I used to roof many years ago - mainly cedar. Bought a new house 13 years ago and I'm now needing a new roof. I'm putting IKO Cambridge 30 on my house. My question is regarding ice and water shield.

I used to use Grace ice and water back then, but I was an installer and not the one paying for it. Upon pricing my roof recently, I was told that IKO Commercial ArmourGard Ice and Water Protector is every bit as good as the Grace I/W, and at $90 per roll less, this is attractive to my budget.

Questions:
1) Is the IKO AG any good? It seems to be quite substantial in terms of thickness - not sure that that is a major factor though. 
2) The pitch of my house is 8/12 - do you recommend it at the eves?
3) Do you recommend i/w in the valleys?
4) Planning on re-roofing my brothers cottage as well, and was thinking of wrapping his whole roof in the IKO AG - slope varies from 4/12-8/12. Thoughts?

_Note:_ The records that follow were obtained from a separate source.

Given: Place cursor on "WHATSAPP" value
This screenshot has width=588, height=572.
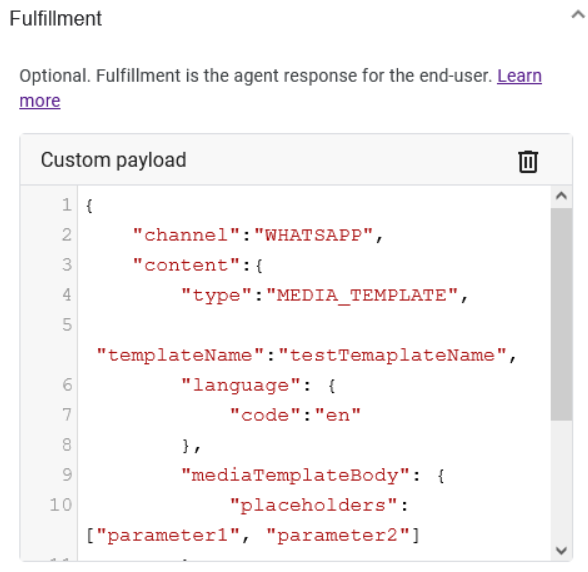Looking at the screenshot, I should coord(314,236).
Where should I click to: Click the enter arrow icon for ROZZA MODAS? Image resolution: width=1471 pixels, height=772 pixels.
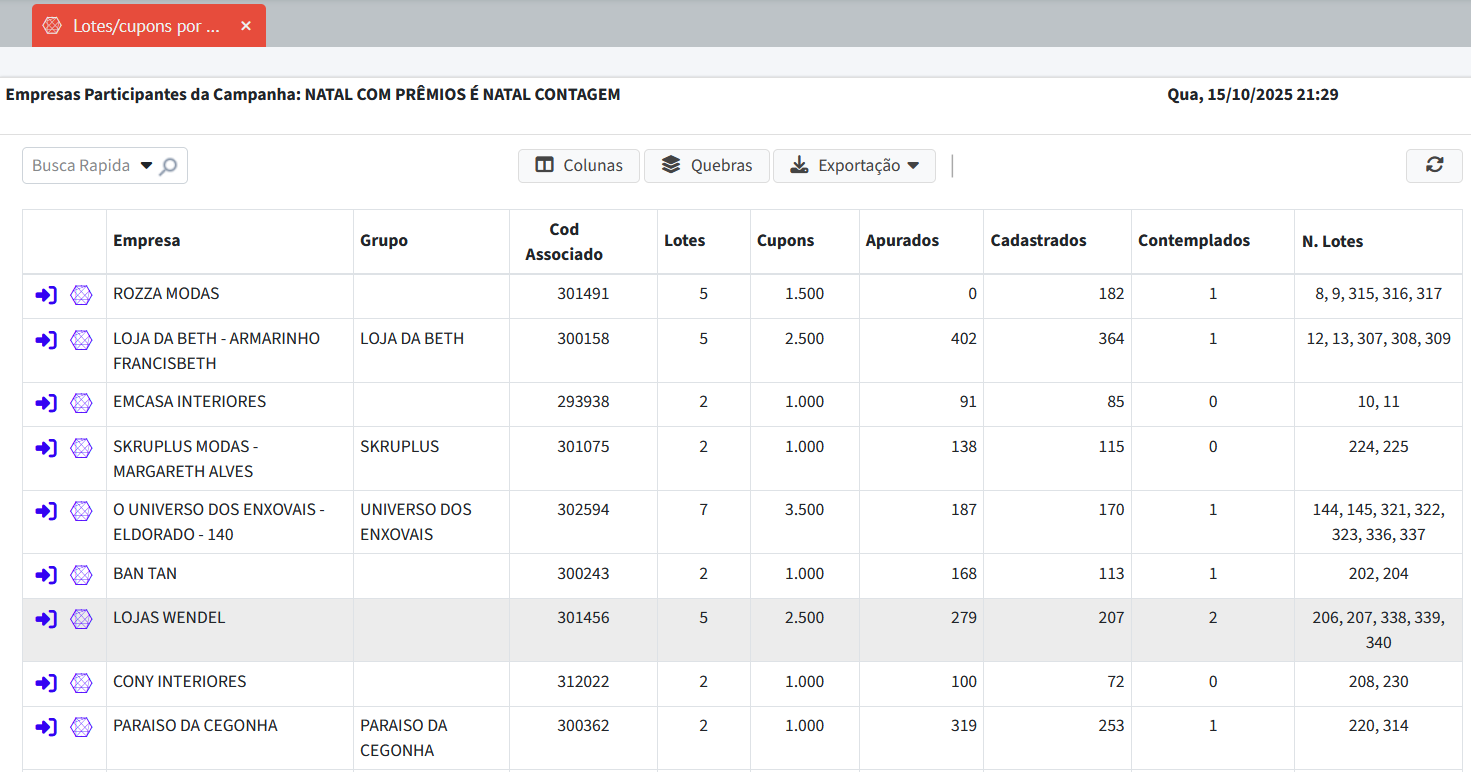[x=46, y=295]
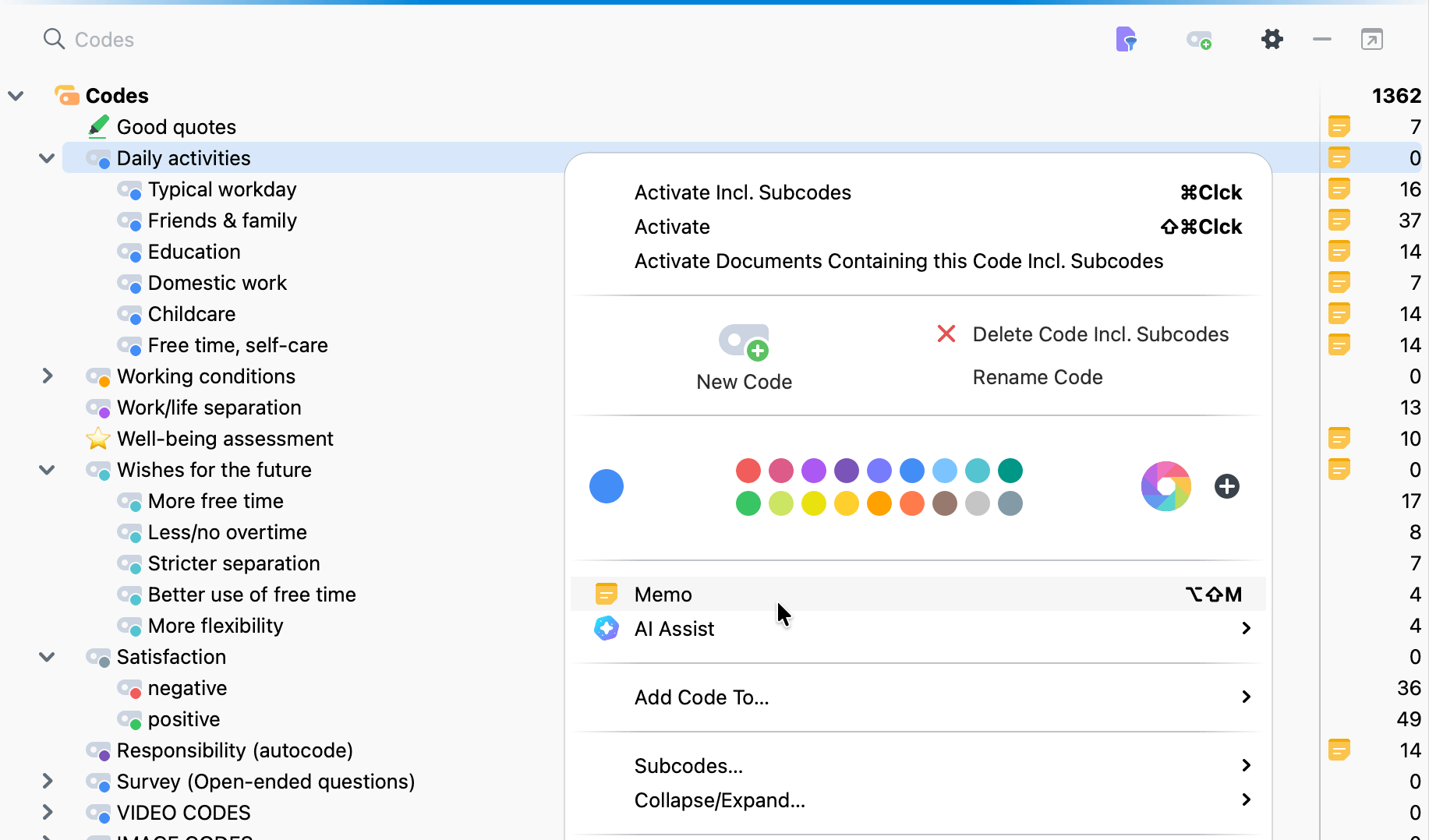This screenshot has height=840, width=1429.
Task: Select Rename Code from the context menu
Action: tap(1037, 376)

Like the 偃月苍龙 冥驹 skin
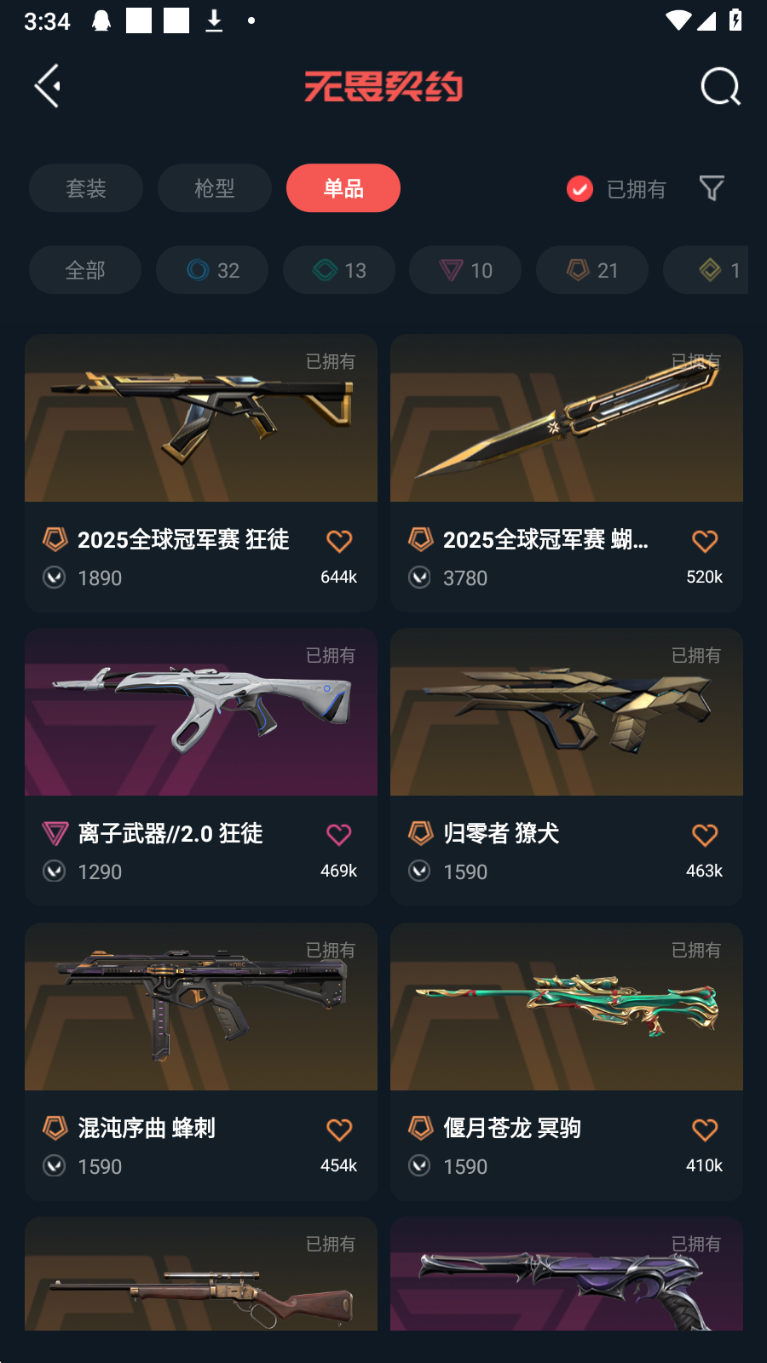(705, 1130)
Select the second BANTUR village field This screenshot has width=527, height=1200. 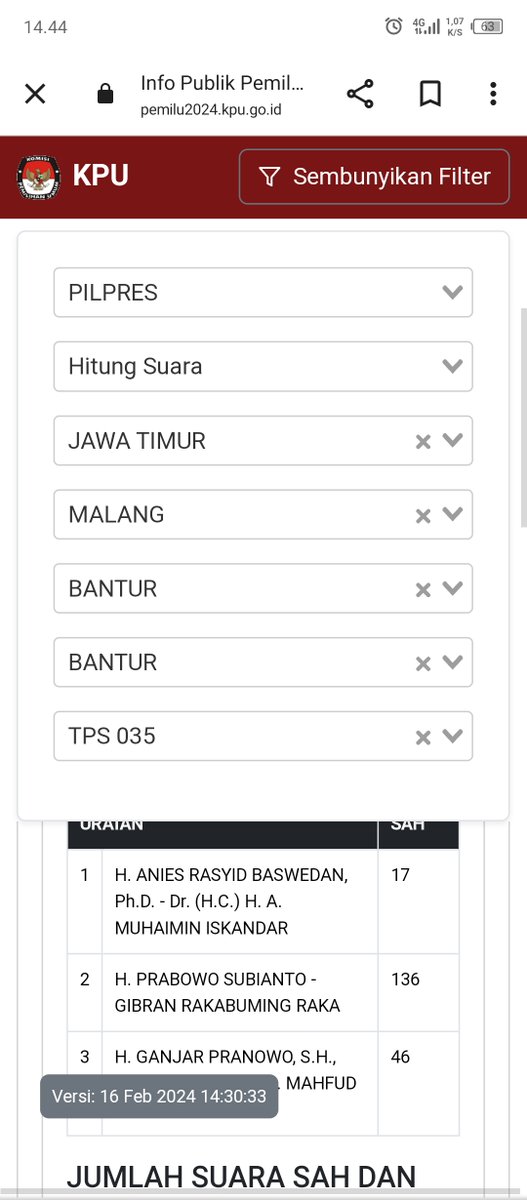[263, 663]
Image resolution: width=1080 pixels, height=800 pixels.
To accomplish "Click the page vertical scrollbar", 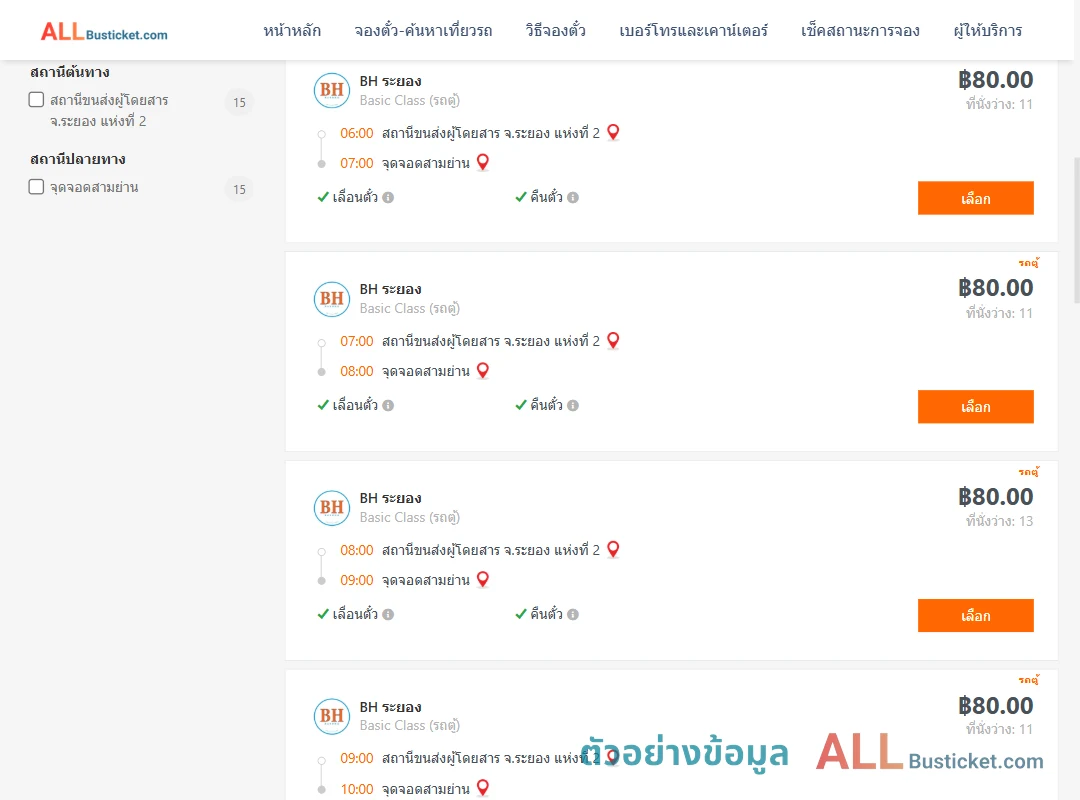I will point(1077,230).
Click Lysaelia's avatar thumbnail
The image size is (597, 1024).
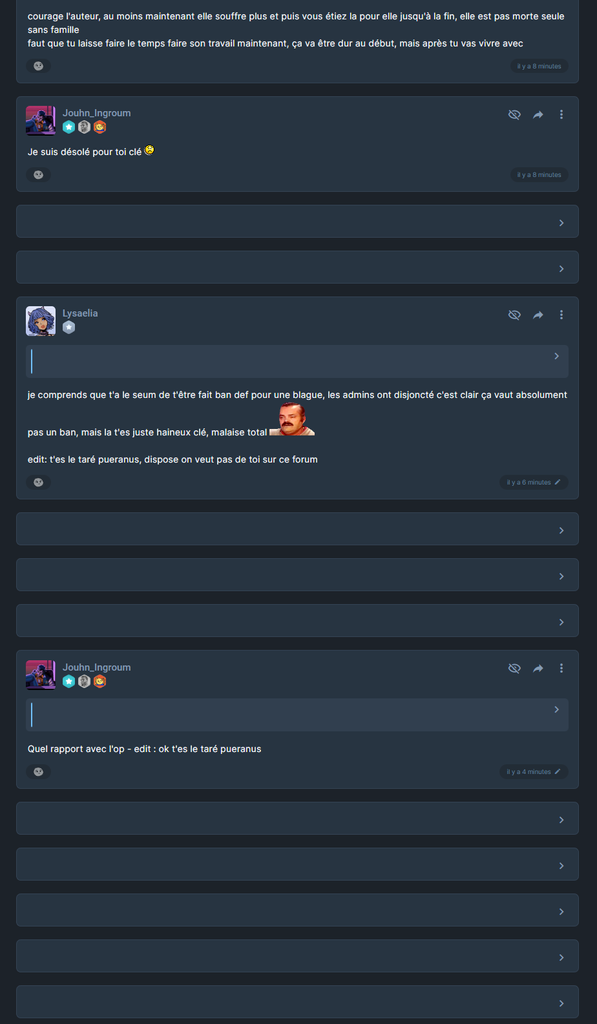click(40, 321)
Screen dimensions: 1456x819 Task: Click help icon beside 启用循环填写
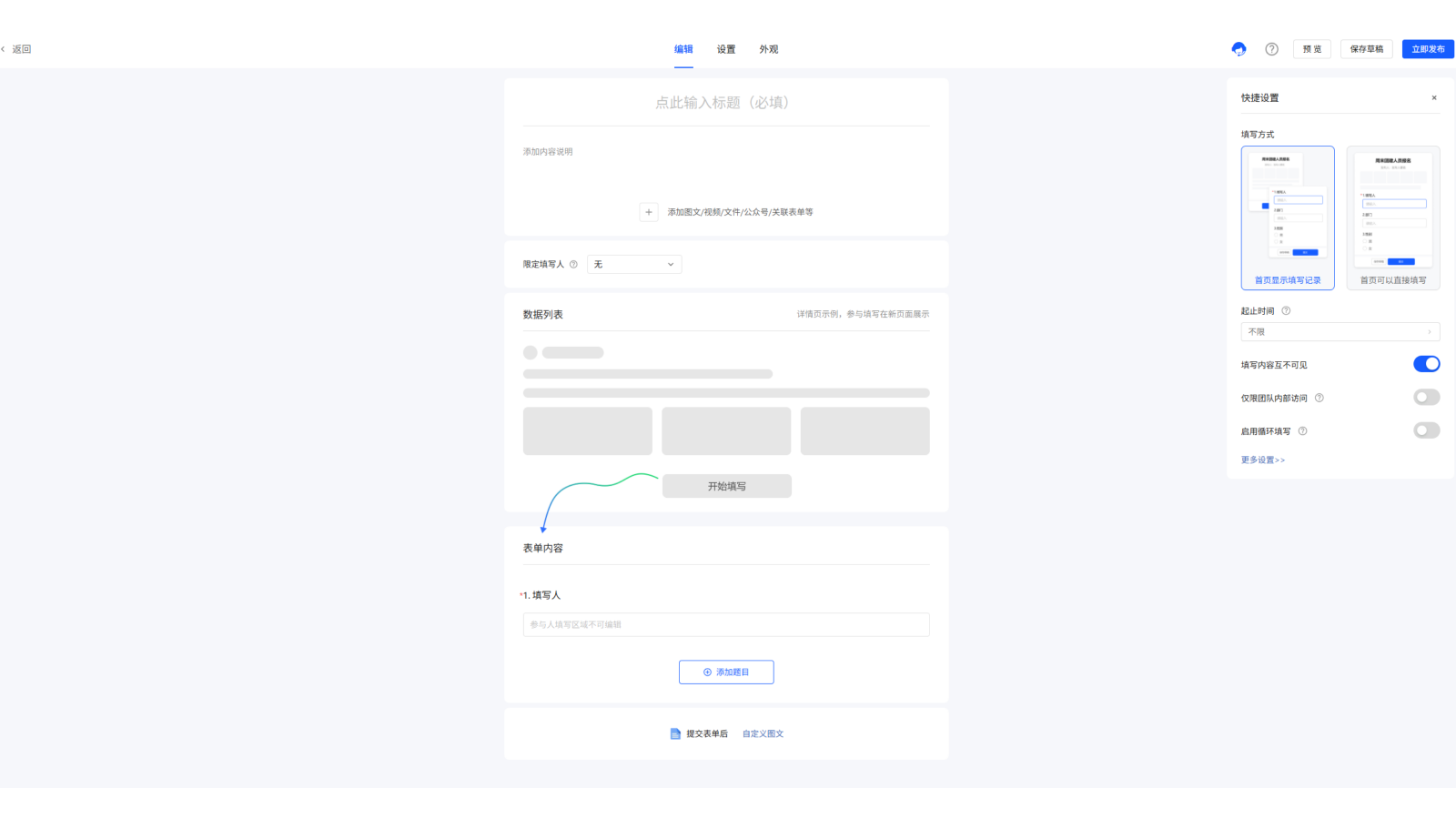1302,431
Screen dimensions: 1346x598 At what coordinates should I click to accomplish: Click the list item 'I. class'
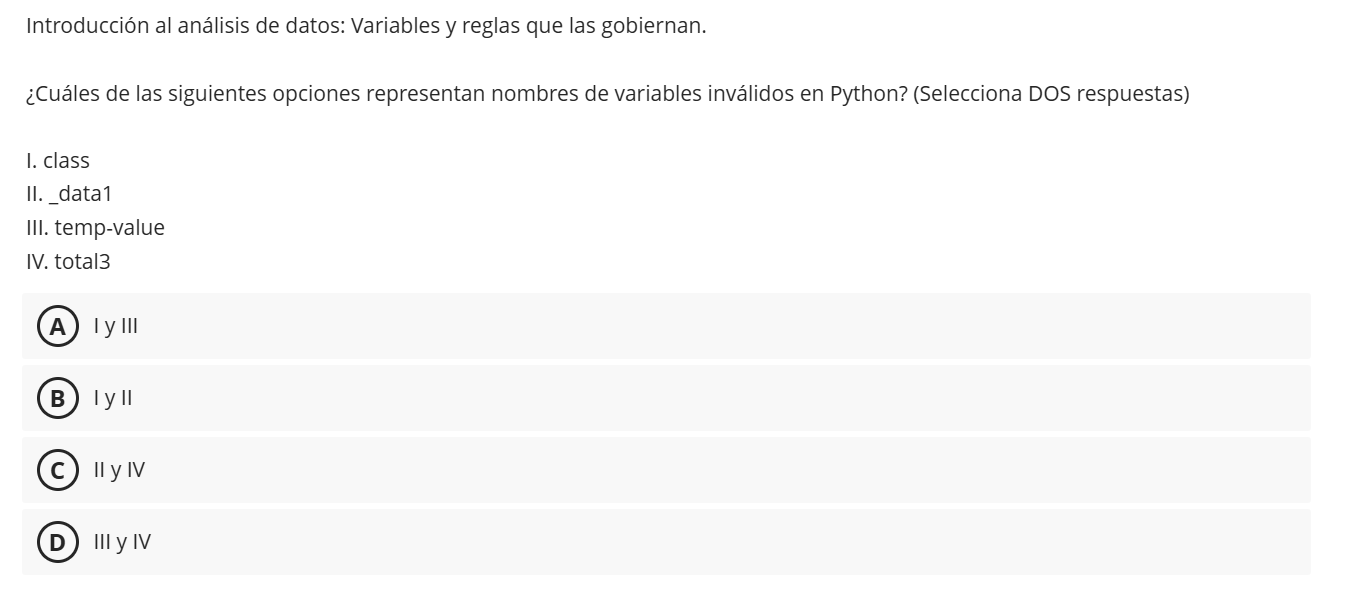(56, 160)
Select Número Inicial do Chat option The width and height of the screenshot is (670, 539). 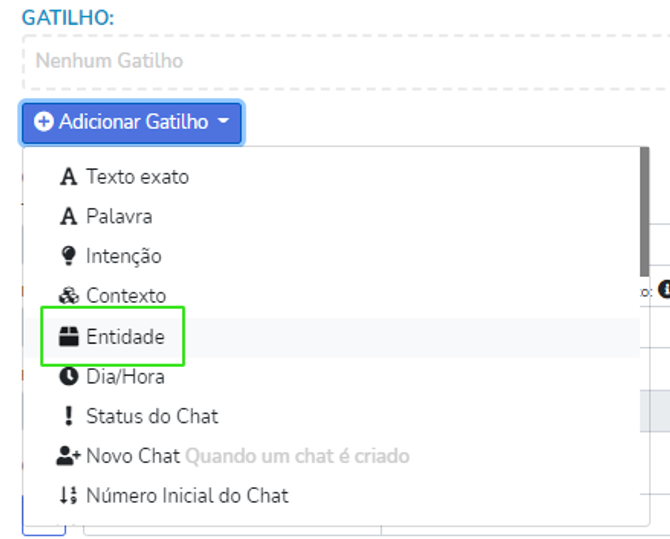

If I recall correctly, I used to use felt in the valleys, then drop in the copper valley, snap a line from top to bottom and apply 18" of i/w along the line sealing the valley to the plywood. Thoughts on this method? 

Thanks in advance.

Scott


----------



## Fox Island Roofing

I always use I/W on the eves and valleys regardless of metal valley. I have used IKO Gold Shield, Grace, and now Blueskin HT200. I stay away from the granulated ones like ArmourGuard as they don't self seal like the ones I mentioned above. Also they are harder to "form" around things if you need too. My personal fav is the Blueskin. Generally cheaper. If you are going to install over the edge of the copper, you should be using an HT so as to avoid runny black streaks of tar in your valley when it gets hot. It looks pretty ugly on nice copper.


----------